BACKGROUND: The human milk-fed preterm infant is at risk for growth failure, micronutrient deficiencies, and neurocognitive delay. Although protective and better tolerated than formula, human milk alone cannot meet the high nutrient requirements of this population, and fortification is necessary. Clinicians use assumptions of preterm human-milk composition to determine the type and quantity of fortification. OBJECTIVES: The objectives of this review were to identify evidence of macronutrient and micronutrient concentration in preterm human milk and to identify knowledge gaps regarding composition. METHODS: PubMed and the Cumulative Index to Nursing and Allied Health Literature were used to identify original articles published between January 1950 and December 2019. RESULTS: Twenty-seven articles were found containing original data on macronutrients and micronutrients. Most (67%) of the studies published after 2011 measured the macronutrients and included gestational ages from 28 to 36 weeks. Milk collection methods, experimental design, and analytical methods varied between studies. There are 15 countries represented in this review; all of the American studies (n = 7) were published from 1980 to 1984. CONCLUSIONS: African American women, or women delivering before 28 weeks' gestation are not represented in the literature. Accurate and targeted human-milk fortification depends on comprehensive, complete, and representative human-milk nutrient data. We have aggregated all available preterm human-milk macronutrient and micronutrient data and reported trends associated with lactation stage and gestational age. This report can aid in the design of feeding plans that are appropriate for the gestational age of the preterm infant and the lactation stage of the breastmilk.

Nutrient composition of preterm mother's milk and factors that influence nutrient content.
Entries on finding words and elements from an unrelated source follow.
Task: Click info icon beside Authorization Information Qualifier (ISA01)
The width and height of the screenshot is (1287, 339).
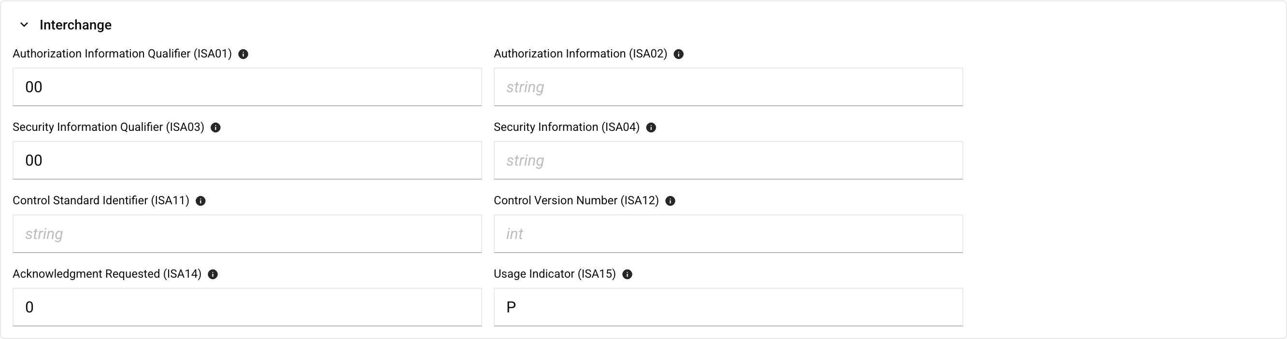Action: pos(243,54)
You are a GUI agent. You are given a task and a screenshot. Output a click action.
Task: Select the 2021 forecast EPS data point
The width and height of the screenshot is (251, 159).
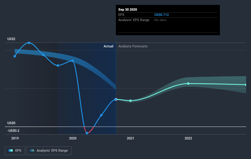click(131, 101)
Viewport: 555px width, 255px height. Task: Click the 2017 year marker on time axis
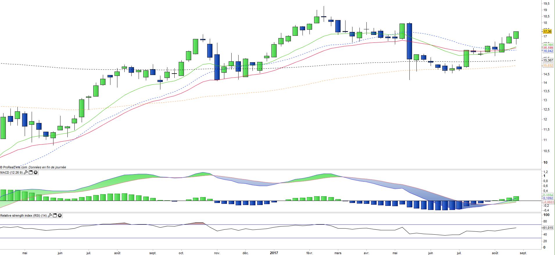274,253
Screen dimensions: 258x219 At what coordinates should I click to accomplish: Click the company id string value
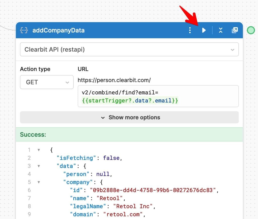pyautogui.click(x=153, y=190)
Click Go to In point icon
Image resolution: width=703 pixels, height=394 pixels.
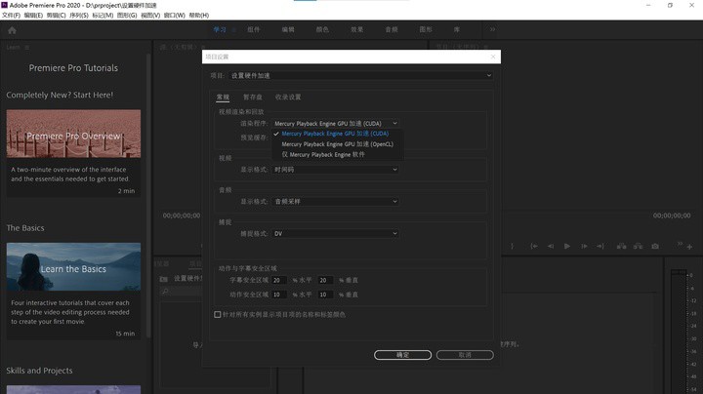pyautogui.click(x=534, y=246)
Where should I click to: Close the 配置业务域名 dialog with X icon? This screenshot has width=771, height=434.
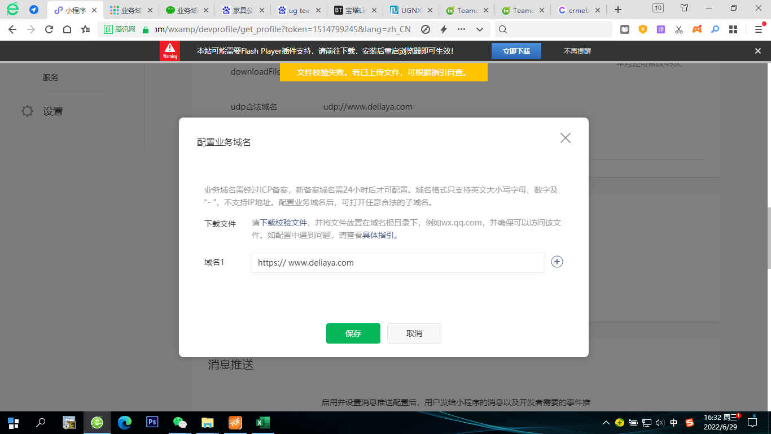[565, 138]
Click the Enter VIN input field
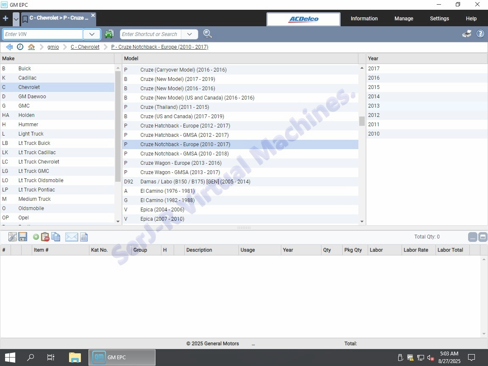488x366 pixels. click(43, 34)
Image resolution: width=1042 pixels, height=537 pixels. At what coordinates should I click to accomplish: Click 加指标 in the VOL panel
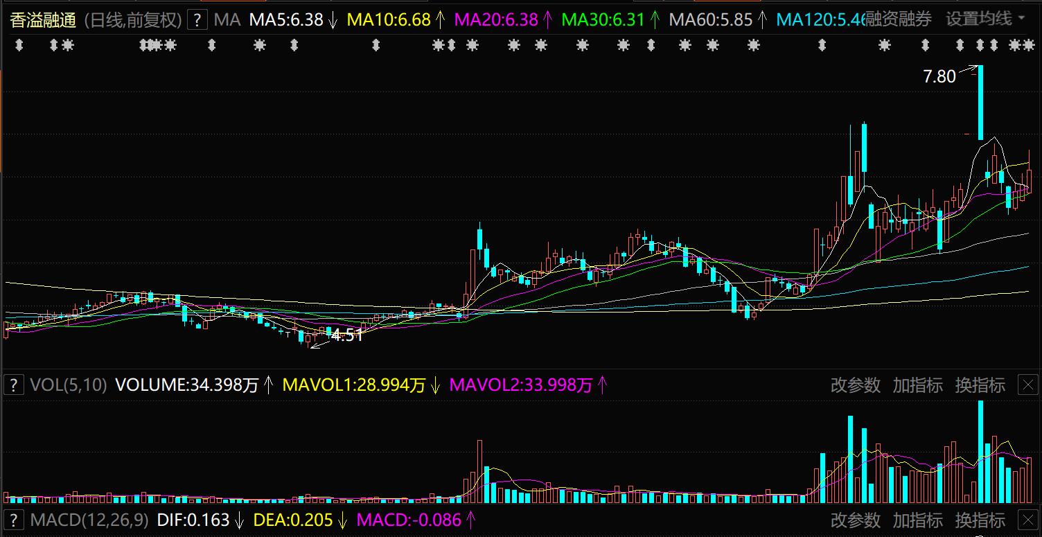917,385
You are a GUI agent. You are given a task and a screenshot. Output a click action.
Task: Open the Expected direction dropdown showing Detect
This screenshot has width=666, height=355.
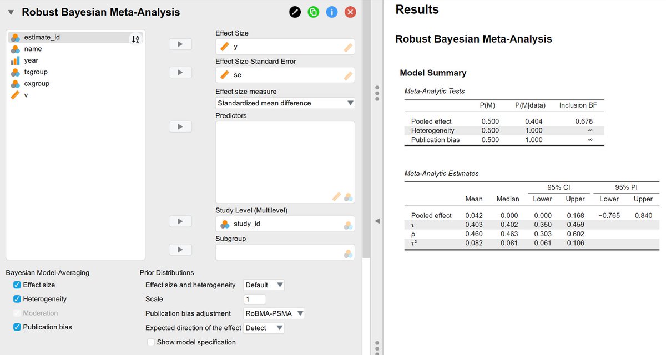coord(263,328)
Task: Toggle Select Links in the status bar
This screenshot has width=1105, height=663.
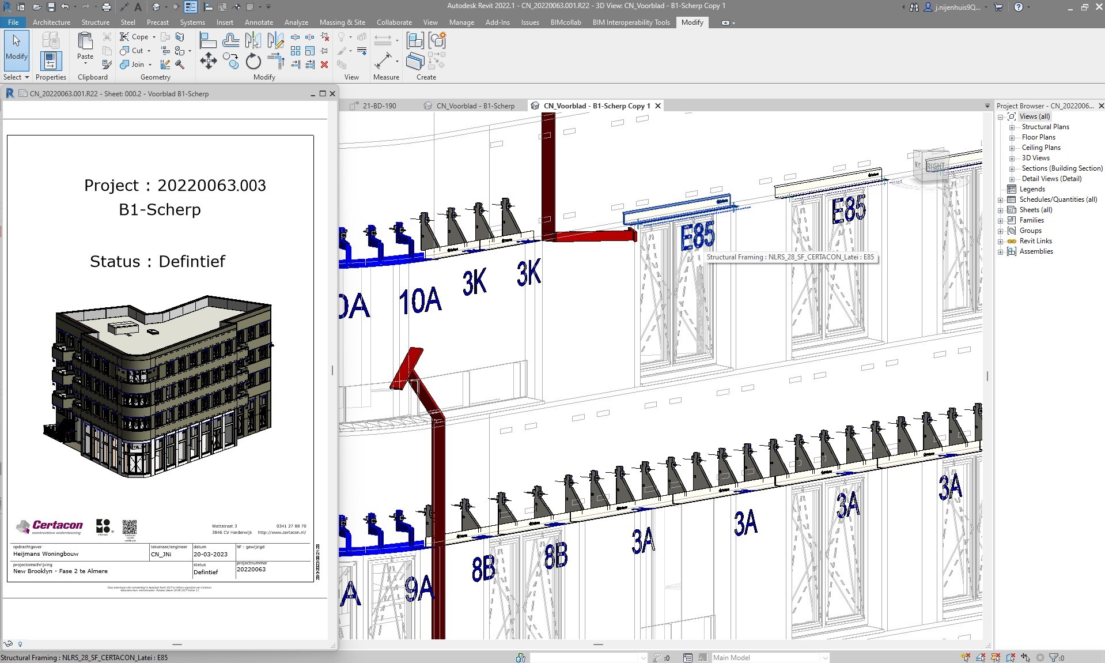Action: click(x=966, y=657)
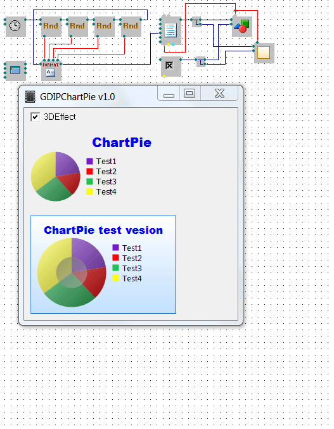This screenshot has height=429, width=334.
Task: Minimize the GDIPChartPie window
Action: pyautogui.click(x=169, y=94)
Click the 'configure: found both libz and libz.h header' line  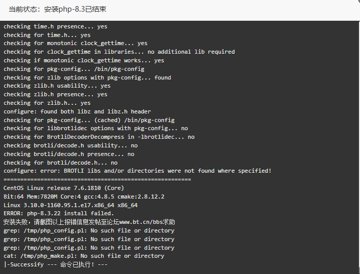point(77,111)
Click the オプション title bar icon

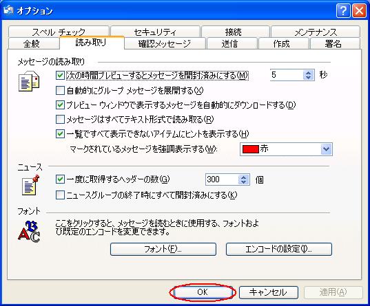pos(8,10)
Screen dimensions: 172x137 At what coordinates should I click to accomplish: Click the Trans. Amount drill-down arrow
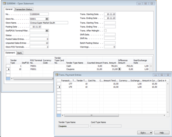pyautogui.click(x=119, y=69)
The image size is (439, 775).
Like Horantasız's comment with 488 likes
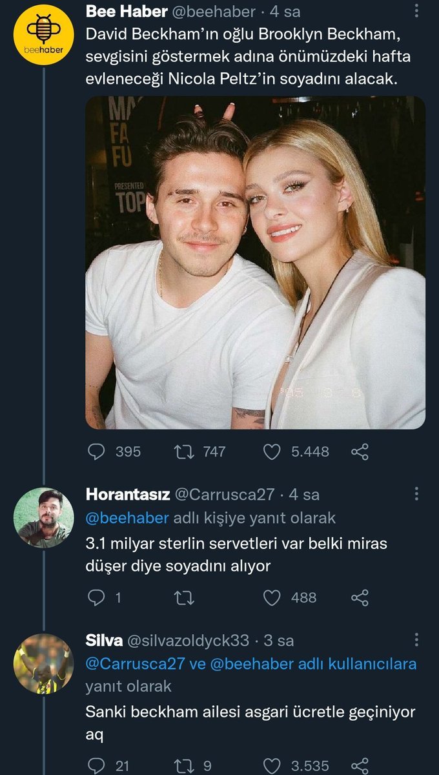click(x=272, y=597)
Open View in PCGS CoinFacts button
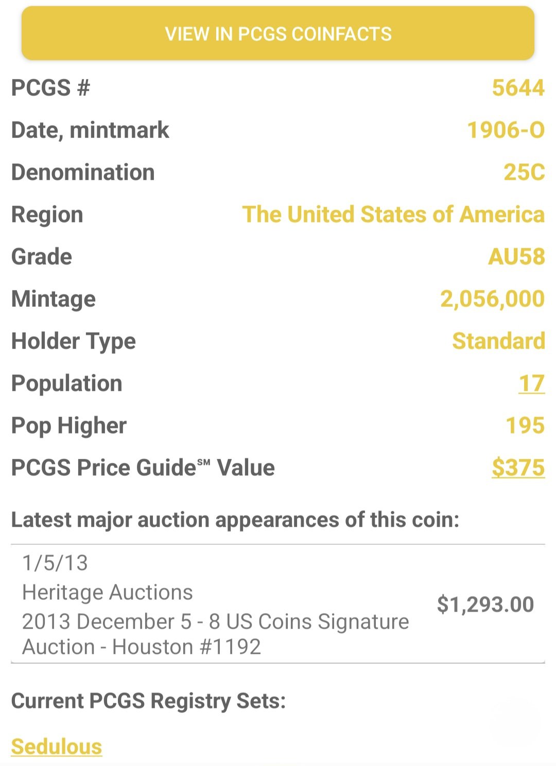556x766 pixels. pos(278,33)
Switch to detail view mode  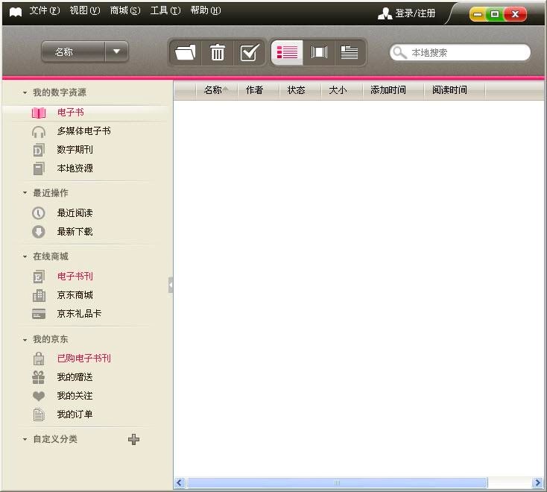pyautogui.click(x=350, y=52)
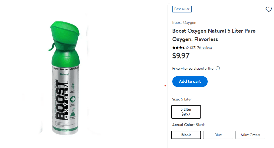Screen dimensions: 274x148
Task: Choose the Blue color option
Action: pyautogui.click(x=218, y=135)
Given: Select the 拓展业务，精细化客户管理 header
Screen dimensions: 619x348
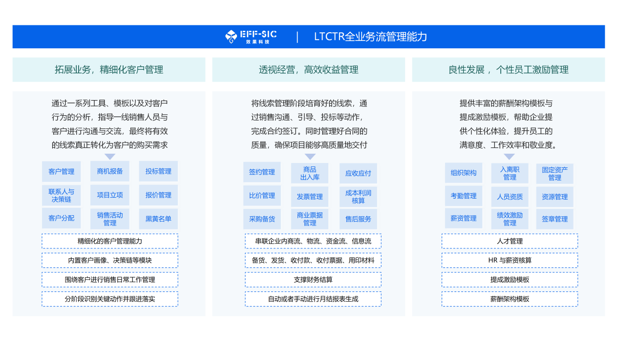Looking at the screenshot, I should [x=109, y=70].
BACKGROUND: Breast milk feedings are the optimal feeding choice for premature infants. Clinicians depend on accurate nutrient profiles of the breast milk in order to make informed decisions regarding the need for nutrient supplementation. Existing data for nutrient composition of preterm breast milk are dated and not representative of the current population of women delivering prematurely in the United States. OBJECTIVES: The purpose of this prospective, longitudinal, single-center observational study was to measure the macronutrient and micronutrient composition of breast milk expressed by mothers, including women who self-identify as black, delivering preterm infants at ≤33 completed weeks of gestation. METHODS: We collected breast milk samples from mothers of preterm infants admitted to the neonatal intensive care unit at Augusta University Medical Center from January 2019 through November 2019. Mother's milk samples were collected on postpartum days 7, 14, 21, and 28 and analyzed for macronutrients (energy, fat, protein, and carbohydrates) and micronutrients (sodium, potassium, chloride, calcium, phosphorus, magnesium, vitamin D, and zinc). RESULTS: Thirty-eight mothers, mean age 27 ± 5.1 y and majority black (66%), provided milk for the study. The mean estimated gestational age and birth weight were 28.2 ± 2.8 weeks of gestation and 1098 ± 347 g, respectively, with 42% of mothers in the cohort delivering before week 28 of pregnancy. Differences in protein, sodium, potassium, calcium, phosphorus, and zinc concentrations based on race, day, and milk volume were identified. Dilution effects for protein, sodium, chloride, and vitamin D concentrations over time were identified. CONCLUSIONS: Our study is among the first to characterize breast milk composition from women who delivered extremely preterm infants and adds to the evidence that race, gestational age, and volume influence the composition of preterm mother's milk. These factors should be considered when designing mother's milk-based feeds for premature infants.